Monday, 6 May 2013

2 Chinese Teenagers Commits Suicide Over Unfinished Homework Assignments

In an extreme case highlighting the immense pressure schoolchildren
can face, two teens in eastern China committed suicide after failing
to complete homework assignments.

In a highly competitive education system that emphasises rote learning
and passing exams, Chinese students spend on average 8.6 hours a day
in class and can expect several more hours of assignments afterwards.

State-owned media confirmed today that a 15-year-old boy in Nanjing,
the capital of Jiangsu province, who failed to finish homework from a
three-day public holiday jumped to his death around 11:00 am on
Thursday, the China Daily said.

A 13-year-old boy in the same town got up at 4:00 am Thursday to
complete holiday assignments but was found hanged on a staircase at
his home two hours later, it reported.

"In a suicide note, the boy said he loved his parents, felt sorry for
them and hoped they could bring lilies, his favourite flower, to his
grave," it read.

China has made impressive progress in rolling out universal education
across the country, and according to the United Nations has a youth
literacy rate of 99 percent.

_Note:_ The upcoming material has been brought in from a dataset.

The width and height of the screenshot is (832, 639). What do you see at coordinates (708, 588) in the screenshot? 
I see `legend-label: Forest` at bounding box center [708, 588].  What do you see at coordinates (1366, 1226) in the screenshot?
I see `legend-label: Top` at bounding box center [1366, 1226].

But many parents complain about the
emphasis on rote memorisation and tests and the rigid teaching style.

Some students spend as much as 12 hours in the classroom each day, a
2007 survey by China's Youth and Children Research Centre reported.
They can typically expect several hours of homework on top of that.

Xiong Bingqi, deputy director of the Beijing-based 21st Century
Education Research Institute, told the China Daily that: "Test scores
are still an important evaluation, or the only evaluation, for a
student to get admitted to college. Therefore it's natural for
teachers to leave heavy homework assignments," he said.